Lo mein is one of my favorite things to order while getting Chinese food. I could seriously eat it every day if you let me, but alas, the calories. Nonetheless, I figured it is better for me to make lo mein at home, as I can control the salt and more importantly, no MSG.
My photography sucks, bear with me, I will figure it out.
Recipe adapted from
Chicken Lo Mein (without the chicken)
6 oz. lo mein noodles
1 tbsp. oyster sauce (doubled)
2 tbsp. low-sodium soy sauce
1/4 cup chicken broth
Pinch red pepper flakes
1/2 tbsp. canola oil
1 medium chicken breast, cut into bite-sized pieces (I omitted and added carrots and spinach)
1/2 small onion, chopped
1 bell pepper, seeded and sliced thin (I omitted and added carrots and spinach)

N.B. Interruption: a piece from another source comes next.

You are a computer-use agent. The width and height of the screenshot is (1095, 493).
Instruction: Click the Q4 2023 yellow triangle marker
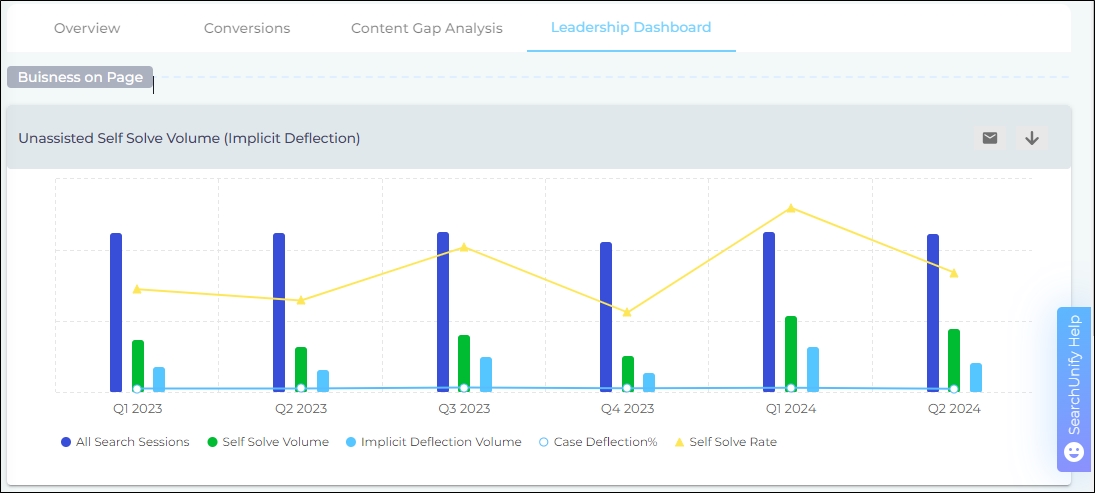627,313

1 cup snow peas (I omitted and added carrots and spinach)
4 oz. sliced mushrooms (I omitted and added carrots and spinach)
3 cloves garlic, minced
1 tsp. sesame oil
Bring a pot of water to boil. Cook the lo mein noodles according to the package directions. Drain and set aside. In the meantime, make the sauce by combining the oyster sauce, soy sauce, chicken broth and red pepper flakes in a small bowl. Whisk well and set aside.

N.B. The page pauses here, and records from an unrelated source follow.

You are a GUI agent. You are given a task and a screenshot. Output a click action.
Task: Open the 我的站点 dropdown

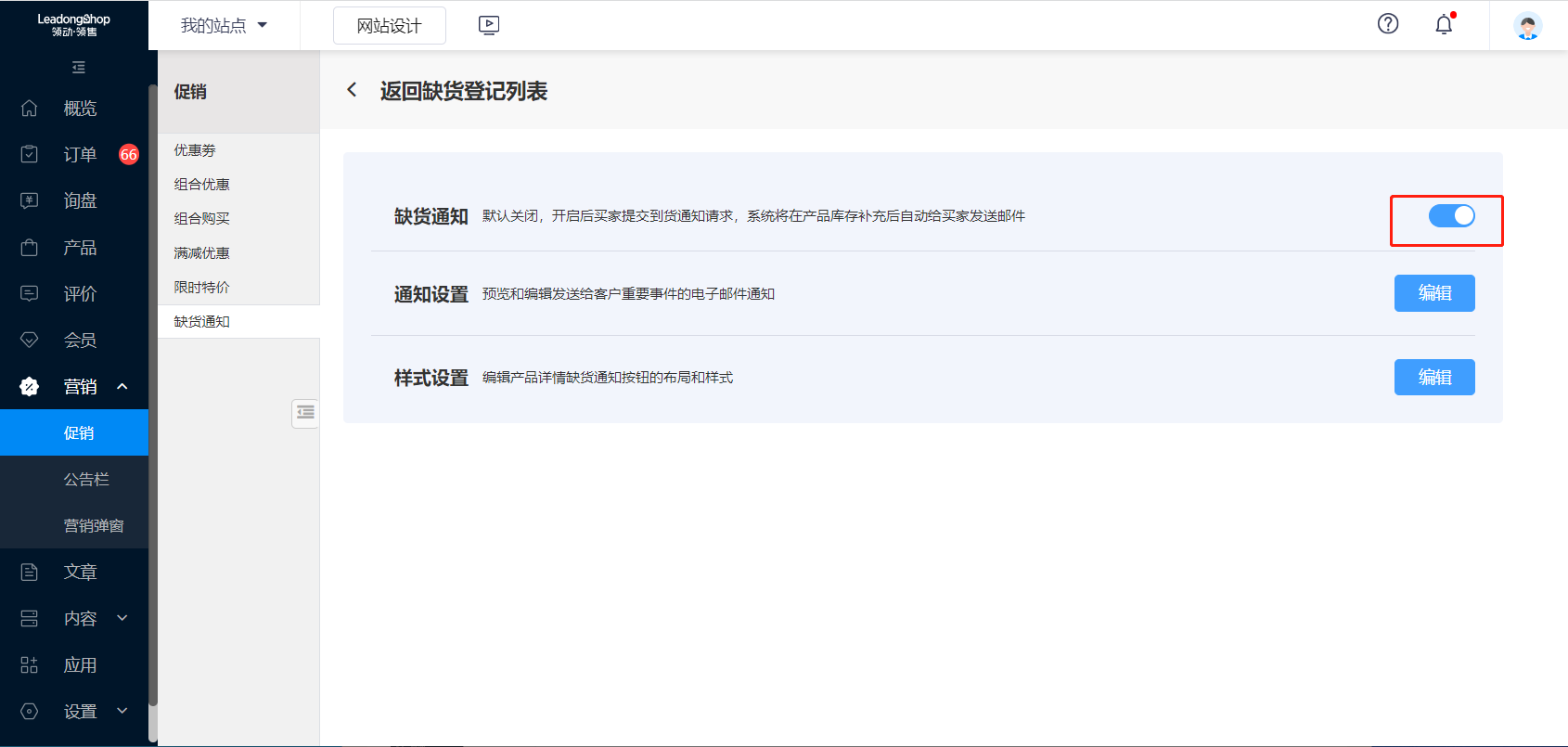click(x=224, y=26)
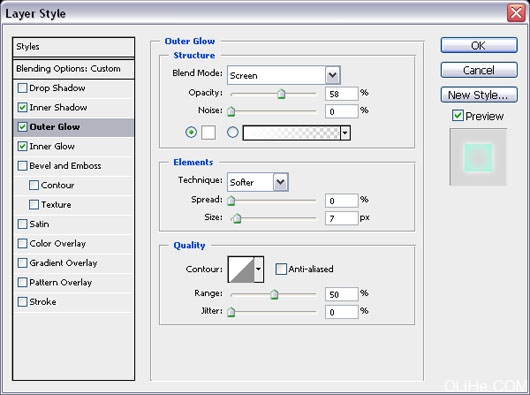Open the Contour picker dropdown arrow
Image resolution: width=530 pixels, height=395 pixels.
(x=259, y=269)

Heat the canola oil in a large nonstick skillet or wok over medium-high heat. Add the chicken to the pan and cook until browned and cooked through. Add in the vegetables, each a few minutes apart, starting with the onion and bell pepper and ending with the mushrooms. Cook just until tender-crisp. Add in the garlic and saute just until fragrant, about 1 minute.
Add the sauce to the pan, and then the cooked lo mein noodles. Toss the mixture well to coat everything. Drizzle with the sesame oil and toss once more. Serve immediately.